Using Cookie Munger

1. The filter receives a request for a particular URL. If the headers of the request contain a "Cookie: ASPSESSIONIDxxxxxxxx=xxx" header, then that ASPSESSIONID is recorded. If the URL contains an encoded ASPSESSIONID (see step 2), the ASPSESSIONID is removed from the URL and a Cookie header is generated instead. The ASPSESSIONID, if present, is recorded for this transaction.
2. Cookie Munger filters all outgoing data. When ASP sends out a page in response to the above request, Cookie Munger removes Set-Cookie headers with ASPSESSIONIDs, if present (to eliminate cookie warnings in browsers that do not support them), and "munges" any local, relative URLs embedded in the page (for example, http:microsoft/web.asp may become something similar to http:microsoft/web.asp-ASP=PVZQGHUMEAYAHMFV).
3. If the user clicks on one of those modified URLs, the request comes back to the server (and filter) and step 1 starts over again.

Filtering outgoing raw data is an expensive process. Every byte of data sent out by IIS must be streamed through the filter. The filter goes to some pains to be smart about not unnecessarily processing data it's not interested in (such as GIFs), but there are unavoidable performance costs associated with IIS needing to copy all data from kernel memory to user memory.

It is impossible to give an accurate prediction of how much performance will degrade on your server if the Cookie Munger filter is installed. On a lightly loaded server, the difference should not matter. On a heavily loaded server, the performance might become unacceptable.

It is recommended that you measure the performance of your server both with and without the filter installed and see if the convenience of supporting users who won't accept cookies or users with old browsers outweighs the cost of poorer performance. User education might be a better solution in the long run.

If you elect not to install this filter, you can minimize the number of cookies sent by Active Server Pages in one of two ways:

1. Put something into the Session object. For example: <% Session("something") = whatever %>
2. Put a global.asa into the virtual root for your application, with an empty Session_OnStart subroutine.

In IIS 5.0, you can turn off session state (and hence cookies) entirely:

1. On an individual page, place

     <% @ EnableSessionState=FALSE %%>

   at the top of the page.
2. For an entire ASP application: Start the Internet Service Manager, select the Web site that you want to disable session state for, and open its Properties sheet. On the Directory tab, select Configuration. On the App Options tab, clear Enable Session State.

The filter has three modes: Off, On, and Smart. In Off mode the filter does no work (a better way of turning it off is to remove it from the list of filters). In On mode, all URLs will be munged as normal and no cookies will be sent out.
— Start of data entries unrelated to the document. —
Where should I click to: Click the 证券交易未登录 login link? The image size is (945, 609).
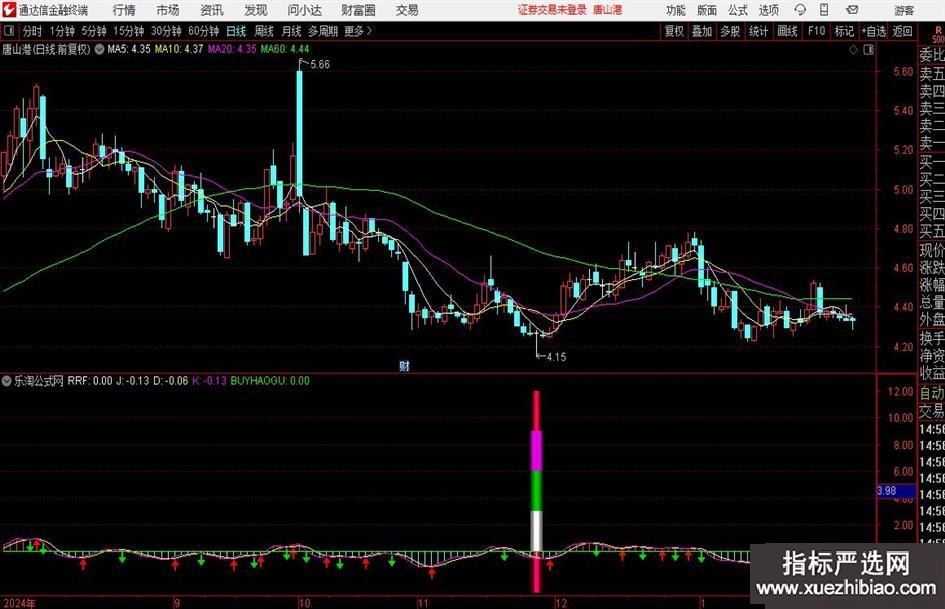pos(552,10)
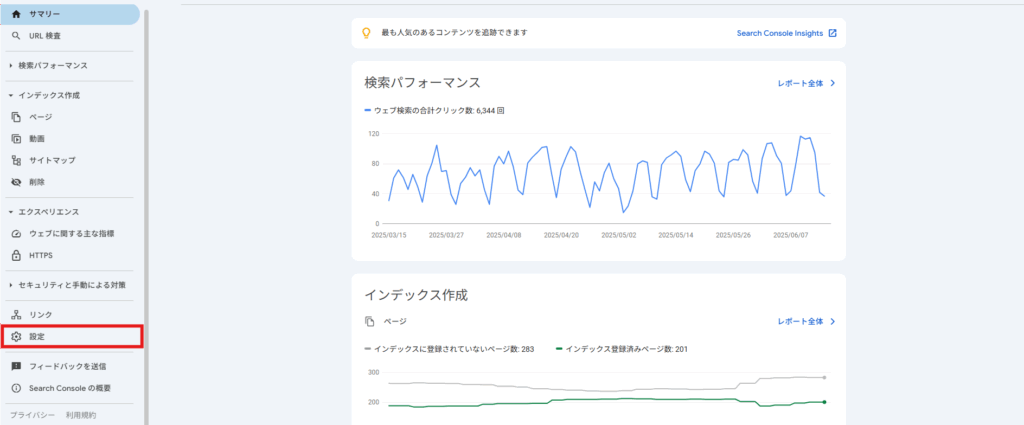The image size is (1024, 425).
Task: Click the 削除 removals eye-slash icon
Action: (16, 182)
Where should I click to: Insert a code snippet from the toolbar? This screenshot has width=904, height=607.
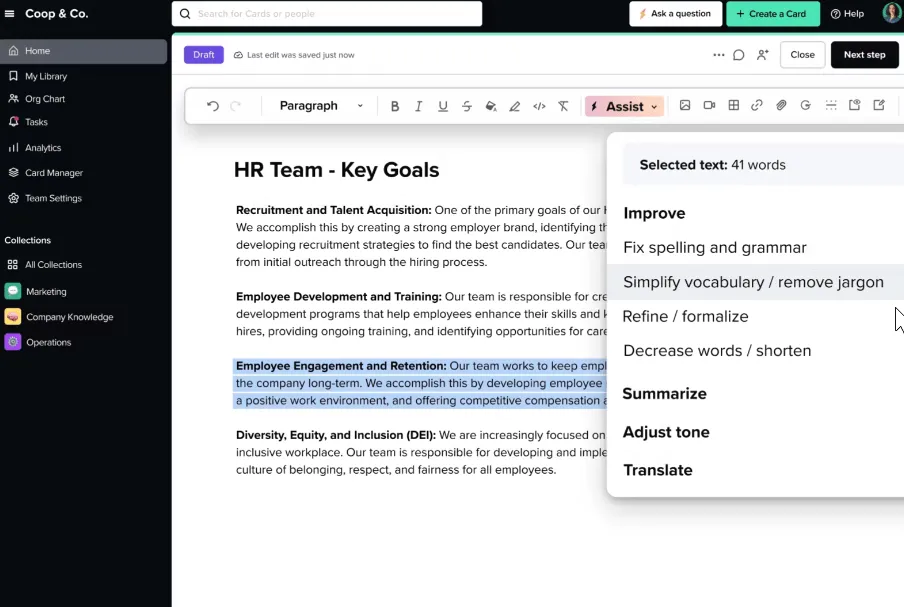(539, 106)
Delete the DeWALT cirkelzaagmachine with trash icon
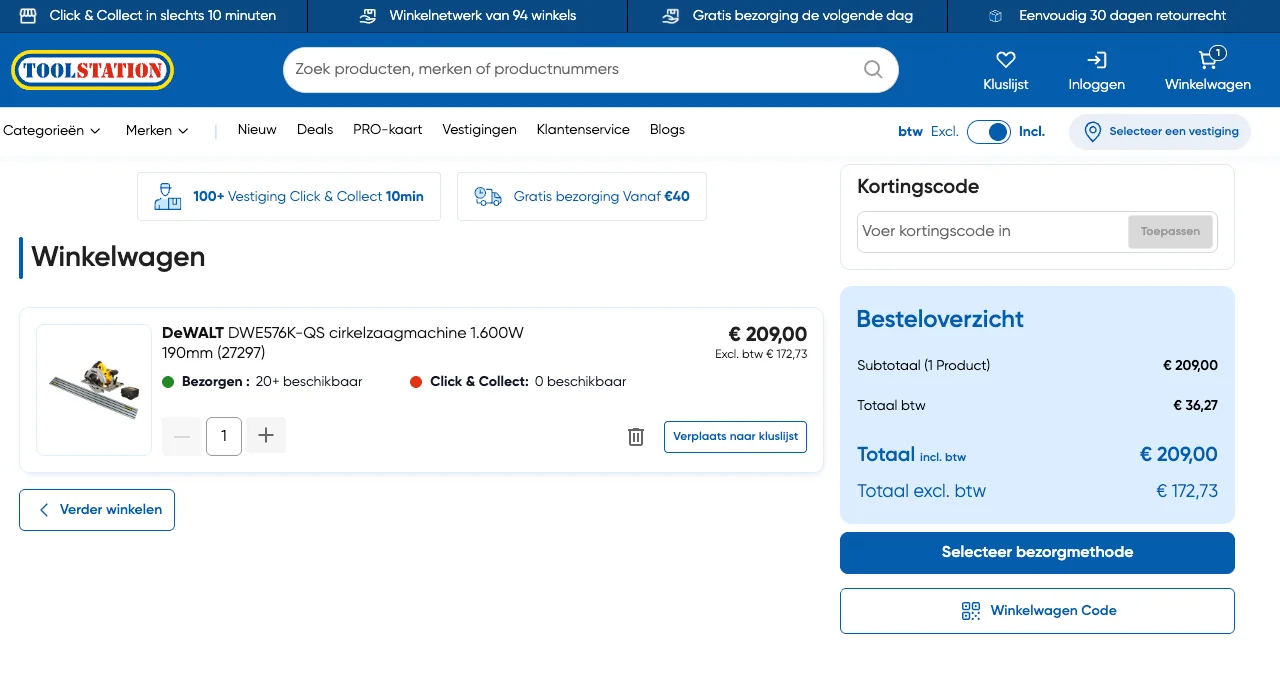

In Smart mode, the filter will munge text and let cookies go out to the browser. If the cookie comes back, it will stop munging URLs and use the cookies. If the cookie doesn't come back, it will begin eating outgoing cookies and continue to munge URLs. This will result in slightly better performance. The mode is controlled by a registry setting:

          HKEY_LOCAL_MACHINE\SYSTEM\
              Software\
                  Microsoft\
                      CkyMunge\
                          MungeMode (DWORD)

A value of 0 is Off, 1 is On, and 2 is Smart.

URLs will look unconventional (for example: http:/microsoft/web.asp-ASP=PVZQGHUMEAYAHMFV). Users can still bookmark them, however. If the ASPSESSIONID is stale, the server will assign them a new session ID and start a new session. If Cookie Munger has been disabled in the meantime, then the URL will be unreachable.

Only local URLs are modified. Absolute URLs are not modified (for example, http://www.microsoft.com/test/test.asp), nor are local-absolute URLs (for example, http:/test/test.asp). It is good HTML style to use relative URLs wherever possible, to ensure location independence, so that moving a set of pages to a different server or directory will not require modification of the text.

The filter does not work well with pure HTML pages (pages with an .htm or .html file name extension), as the Set-Cookie header does not get sent out by IIS. Thus, the filter has no way of knowing how to modify any embedded URLs. Rename your .htm and .html pages to have a .asp extension, even if they contain no server-side scripting.

If you have some client-side scripting that dynamically constructs URLs in the user's browser (windows.navigate), these URLs will not be modified to contain the ASPSESSIONID.

This filter is transparent to Active Server Pages. It neither knows nor cares that the filter is present.